Crime policy has been an area of perennial concern for the Harper government and its base. In 2014, Public Safety Minister Stephen Blaney suggested that all convicted criminals (even those convicted of minor offenses) should be imprisoned — but no one believes that is actually possible. The government has also passed empty bills on sentencing and the protection of police animals which will have almost no practical effect on the judicial process. The Harper government has implemented a number of substantive crime bills, but it is just as often rhetoric and public messaging that have altered the purpose and nature of our judicial process in the eyes of Canadians. Policies that encourage rehabilitation and reintegration have been all but subsumed by the need to punish and imprison.
Canada’s commitment to foreign aid has also been hollowed out. While ostensibly we continue to support efforts to reduce global poverty, the merger of the standalone Canadian International Development Agency into the Department of Foreign Affairs and International Trade represented the Harper government’s transformation of foreign aid into a mechanism for resource development. Countries that accept our aid, now must also accept the presence of the Canadian extractive industry, often including companies with a history of human rights abuses and failure to comply with environmental standards.

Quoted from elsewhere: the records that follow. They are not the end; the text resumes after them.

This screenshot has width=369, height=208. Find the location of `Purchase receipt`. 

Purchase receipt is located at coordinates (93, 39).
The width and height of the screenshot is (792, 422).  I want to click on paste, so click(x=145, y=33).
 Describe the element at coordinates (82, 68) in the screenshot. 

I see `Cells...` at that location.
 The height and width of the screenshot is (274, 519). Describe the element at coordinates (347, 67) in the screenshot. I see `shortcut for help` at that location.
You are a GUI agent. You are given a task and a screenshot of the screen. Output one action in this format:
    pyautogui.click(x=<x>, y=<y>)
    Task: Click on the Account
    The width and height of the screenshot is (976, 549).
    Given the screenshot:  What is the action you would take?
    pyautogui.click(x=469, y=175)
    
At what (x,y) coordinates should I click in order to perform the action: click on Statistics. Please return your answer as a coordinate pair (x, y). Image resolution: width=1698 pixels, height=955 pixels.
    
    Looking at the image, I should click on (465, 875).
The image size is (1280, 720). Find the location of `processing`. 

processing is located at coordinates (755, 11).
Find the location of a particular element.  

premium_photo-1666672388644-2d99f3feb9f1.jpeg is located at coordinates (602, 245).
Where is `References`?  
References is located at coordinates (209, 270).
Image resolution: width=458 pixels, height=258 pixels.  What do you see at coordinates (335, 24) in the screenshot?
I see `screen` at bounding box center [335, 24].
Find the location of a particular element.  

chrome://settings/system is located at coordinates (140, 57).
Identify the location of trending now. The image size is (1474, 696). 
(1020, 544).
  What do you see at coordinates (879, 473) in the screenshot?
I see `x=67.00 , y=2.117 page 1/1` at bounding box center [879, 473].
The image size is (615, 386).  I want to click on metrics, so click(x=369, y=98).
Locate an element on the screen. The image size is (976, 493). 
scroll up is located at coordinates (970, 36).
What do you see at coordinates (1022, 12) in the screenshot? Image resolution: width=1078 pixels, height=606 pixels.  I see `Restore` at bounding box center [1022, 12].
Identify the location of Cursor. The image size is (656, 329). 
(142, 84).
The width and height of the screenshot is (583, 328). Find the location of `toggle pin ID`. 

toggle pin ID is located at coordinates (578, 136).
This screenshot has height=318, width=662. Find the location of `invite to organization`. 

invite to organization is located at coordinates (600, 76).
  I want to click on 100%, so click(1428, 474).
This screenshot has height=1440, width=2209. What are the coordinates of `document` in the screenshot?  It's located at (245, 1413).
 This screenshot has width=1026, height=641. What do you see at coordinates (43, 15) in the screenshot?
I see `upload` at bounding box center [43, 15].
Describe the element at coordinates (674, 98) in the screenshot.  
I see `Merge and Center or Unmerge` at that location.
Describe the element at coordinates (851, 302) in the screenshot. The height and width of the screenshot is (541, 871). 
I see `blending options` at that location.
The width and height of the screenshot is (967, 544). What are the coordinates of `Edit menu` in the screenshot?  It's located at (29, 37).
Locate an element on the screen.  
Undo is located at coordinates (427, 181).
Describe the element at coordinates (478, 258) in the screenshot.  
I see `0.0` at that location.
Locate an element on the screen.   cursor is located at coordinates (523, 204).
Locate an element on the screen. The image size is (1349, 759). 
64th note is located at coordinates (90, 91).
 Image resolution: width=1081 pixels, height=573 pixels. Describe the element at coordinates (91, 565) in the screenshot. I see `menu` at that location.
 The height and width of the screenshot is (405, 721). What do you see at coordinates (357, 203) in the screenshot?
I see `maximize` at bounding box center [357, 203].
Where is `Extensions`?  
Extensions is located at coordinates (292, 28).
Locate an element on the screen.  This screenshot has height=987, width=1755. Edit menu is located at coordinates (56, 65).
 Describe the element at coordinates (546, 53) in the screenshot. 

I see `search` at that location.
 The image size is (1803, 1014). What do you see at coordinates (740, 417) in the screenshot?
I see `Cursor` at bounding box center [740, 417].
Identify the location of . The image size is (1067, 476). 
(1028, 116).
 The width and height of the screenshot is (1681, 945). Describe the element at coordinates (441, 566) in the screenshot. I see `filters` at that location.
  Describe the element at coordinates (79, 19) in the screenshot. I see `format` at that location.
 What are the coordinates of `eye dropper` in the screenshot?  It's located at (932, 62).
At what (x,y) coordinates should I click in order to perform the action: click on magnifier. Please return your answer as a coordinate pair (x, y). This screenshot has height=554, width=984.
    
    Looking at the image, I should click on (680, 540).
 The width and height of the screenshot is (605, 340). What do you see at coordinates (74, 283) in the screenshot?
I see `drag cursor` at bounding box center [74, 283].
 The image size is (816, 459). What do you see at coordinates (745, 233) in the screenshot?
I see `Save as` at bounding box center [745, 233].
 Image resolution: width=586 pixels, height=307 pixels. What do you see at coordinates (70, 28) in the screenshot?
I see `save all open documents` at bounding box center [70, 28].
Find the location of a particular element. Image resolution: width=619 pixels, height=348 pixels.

While foreign affairs is a policy area where reliance on rhetoric is common, critics argue that the Harper decade has been marked by foreign posturing and domestic pandering at the expense of good diplomacy and our international reputation. We can point to many examples — the extravagant, unconditional support of Ukraine springs to mind. Harper’s proclamation was welcomed by the large diaspora of Ukrainian Canadians, but dismissed by international powers as bluster from a military lightweight. Or Israel – where Canada’s official stance on issues such as Israeli settlements in occupied territories, the status of East Jerusalem, or the rights of Palestinian refugees to return, has not changed, but Harper’s public statements and Canada’s staunch support of Israel at the UN suggest we are fully aligned with the most right-wing government in Israeli history. Harper has also taken action to negate criticism of the state of Israel at home, even accusing detractors of anti-Semitism. Commentators are quick to note that Harper’s noisy and controversial rhetorical posturing in the Middle East has not only damaged our international standing, but has helped to entrench the mutually destructive status quo in Israel/Palestine.
Though Canada has changed, it is our belief that Canadians have not.
Ten years on, the Conservative party’s finely crafted and meticulously calculated campaign has begun to show cracks, revealing a suffocating dependence on fear, callousness, and blinding self-interest.
Canadians are looking for a different approach. One that embraces diversity and understands what we can achieve together. One that recognizes social inequality to be a real problem that requires our collective efforts to solve. One that does not project fear of the unknown but explores possibilities with a sense of optimism and ingenuity.
On Monday, it is our hope that others will feel the same, and choose to reorient our nation towards a more inclusive, tolerant, and imaginative future.